African dust outbreaks over the western Mediterranean Basin: 11-year characterization of atmospheric circulation patterns and dust source areas
- 1Environmental Department of the Research Center for Energy, Environment and Technology (CIEMAT) – Unidad Asociada en Contaminación Atmosférica CSIC-CIEMAT, Avenida Complutense 40, 28040 Madrid, Spain
- 2Institute of Environmental Assessment & Water Research (IDǼA-CSIC). c/Jordi Girona 18, 08034 Barcelona, Spain
- 3Centro de Investigación Atmosférica de Izaña, Agencia Estatal de Meteorología (AEMET) c/La Marina 20, Santa Cruz de Tenerife, 38071, Spain
- 4Universidad Europea de Canarias, Laureate International Universities, C/Inocencio García, 1, 38300 La Orotava, Spain
- 5Aix-Marseille Université, CNRS, LCE FRE 3416, Marseille, 13331, France
Abstract. The occurrence of African dust outbreaks over different areas of the western Mediterranean Basin were identified on an 11-year period (2001–2011). The main atmospheric circulation patterns causing the transport of African air masses were characterized by means of an objective classification methodology of atmospheric variable fields. Next, the potential source areas of mineral dust, associated to each circulation pattern were identified by trajectory statistical methods. Finally, an impact index was calculated to estimate the incidence of the African dust outbreaks produced during each circulation pattern, in the areas of study.

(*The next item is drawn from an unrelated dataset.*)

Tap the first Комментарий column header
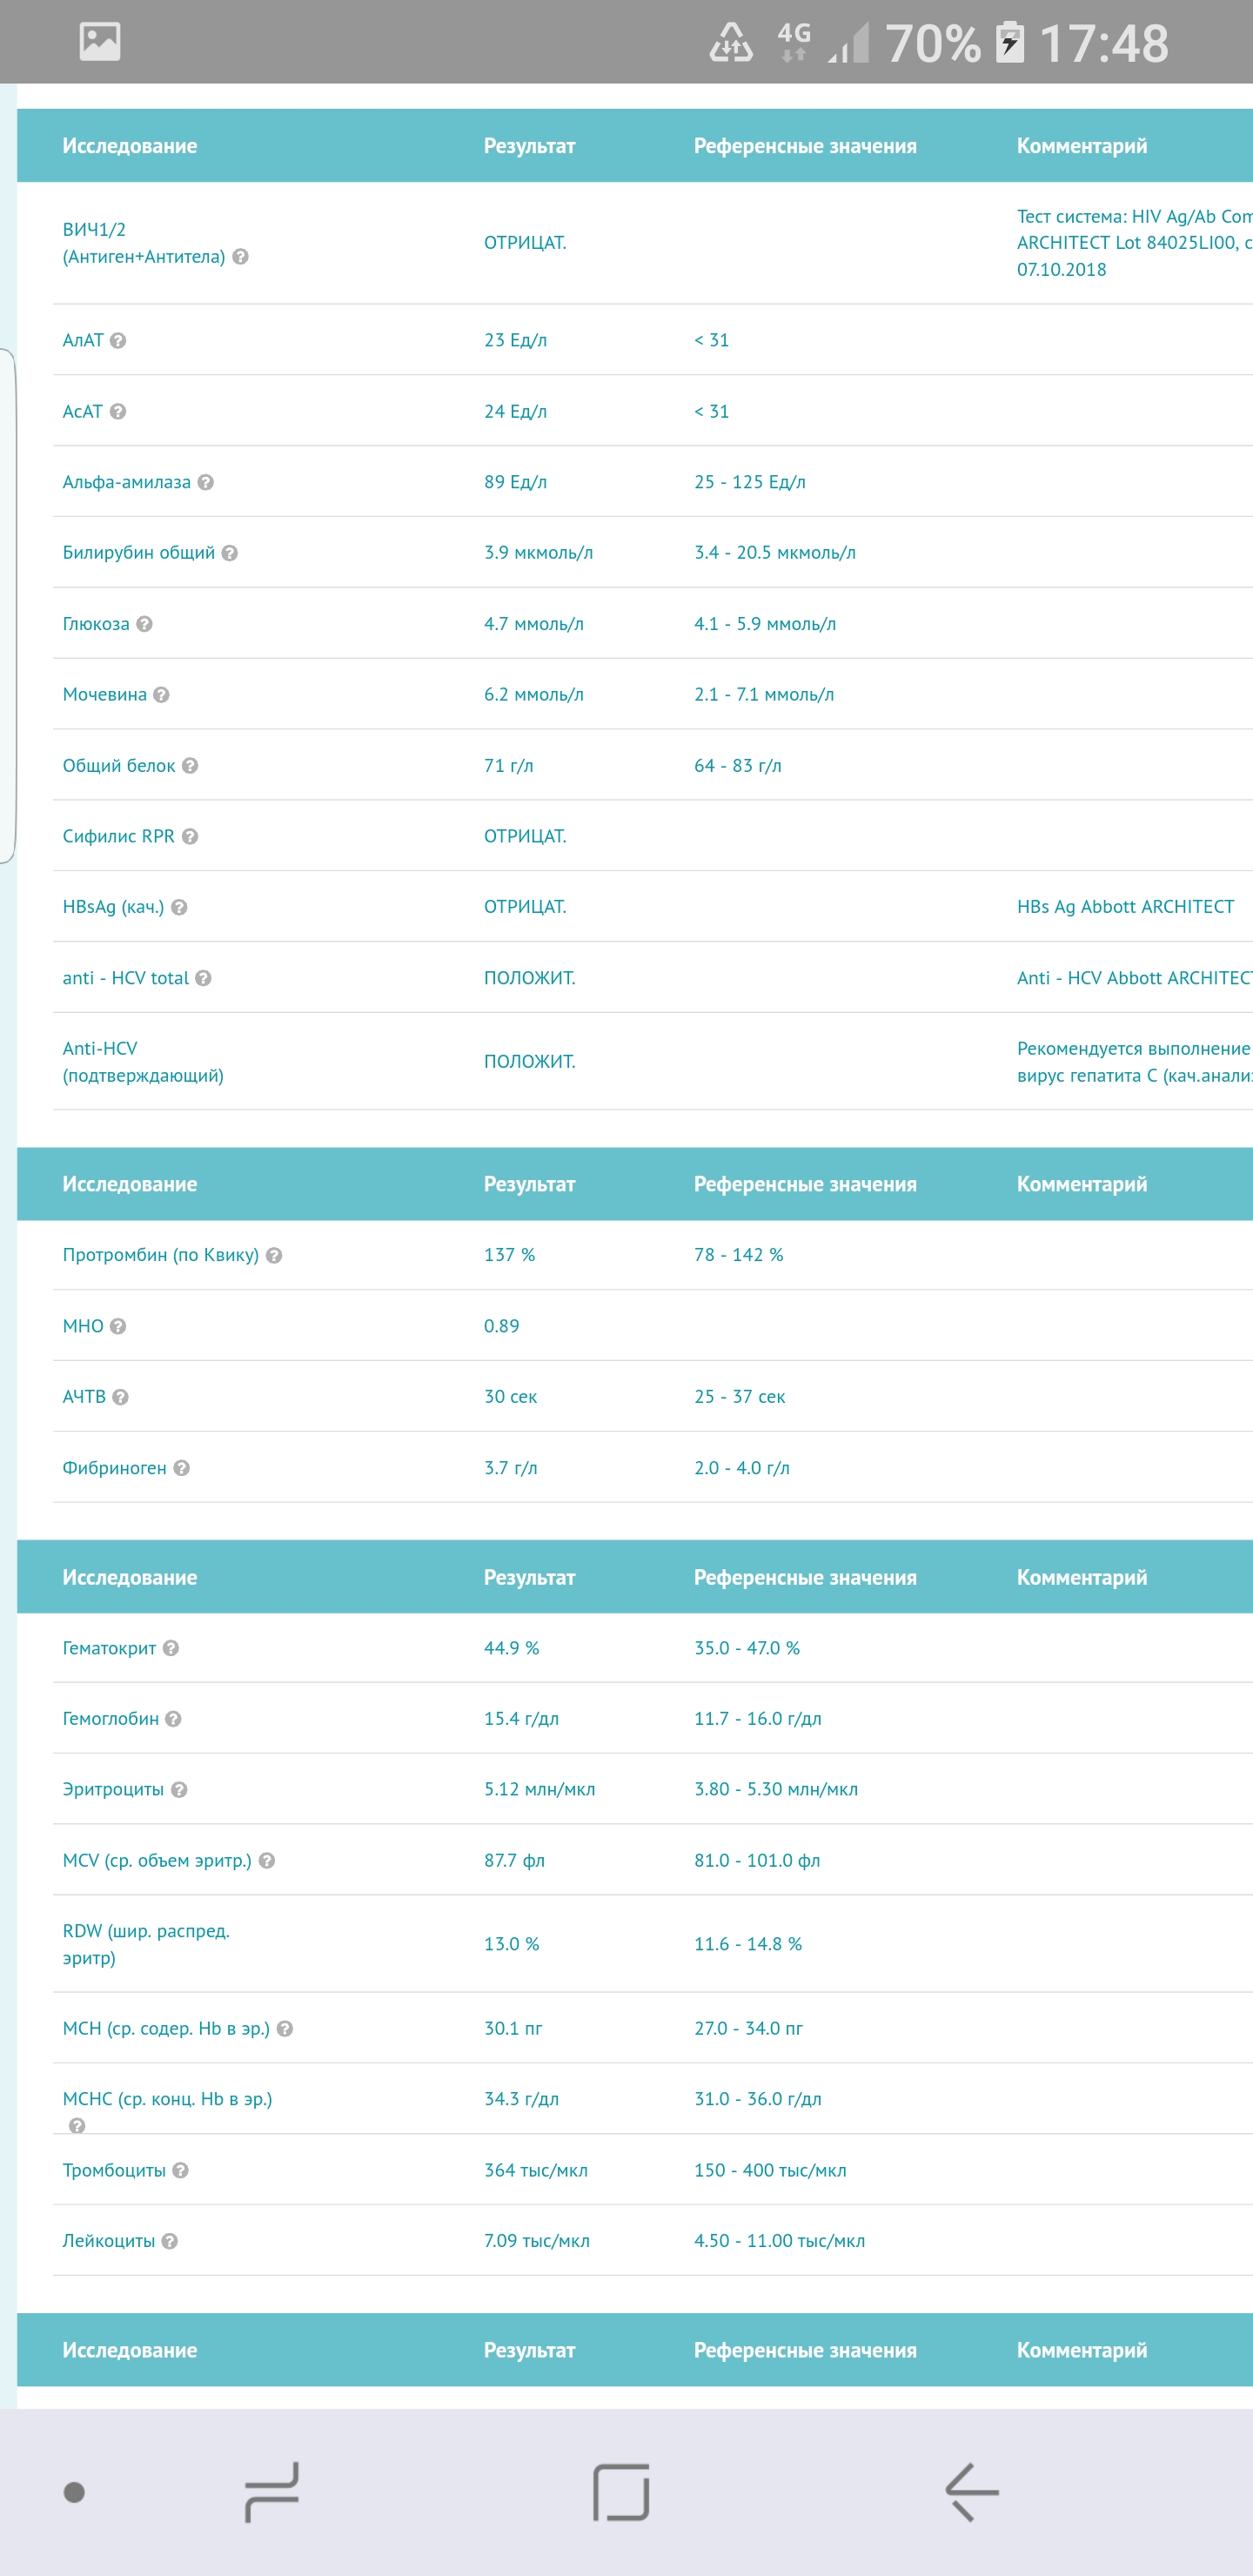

Four circulation types were obtained (I–IV) and three main potential source areas of African dust were identified (Western Sahara and Morocco; Algeria; northeastern Algeria and Tunisia). The circulation pattern I (24% of the total number of episodic days) produced the transport of dust mainly in summer from Western Sahara, southern Morocco and Tunisia. The circulation pattern IV (33%) brings dust mainly from areas of northern and southern Algeria in summer and autumn, respectively. The circulation pattern II (31%) favored the transport of dust predominantly from northern Algeria, both in spring and summer. Finally, the circulation type III was the less frequently observed (12%). It occurred mainly in spring and with less intensity in winter, carrying dust from Western Sahara and southern Morocco.
Our findings point out that the most intense episodes over the western Mediterranean Basin were produced in the summer period by the circulation type I (over the western side of the Iberian Peninsula) and the circulation type IV (over the central and eastern sides of the Iberian Peninsula and the Balearic Islands).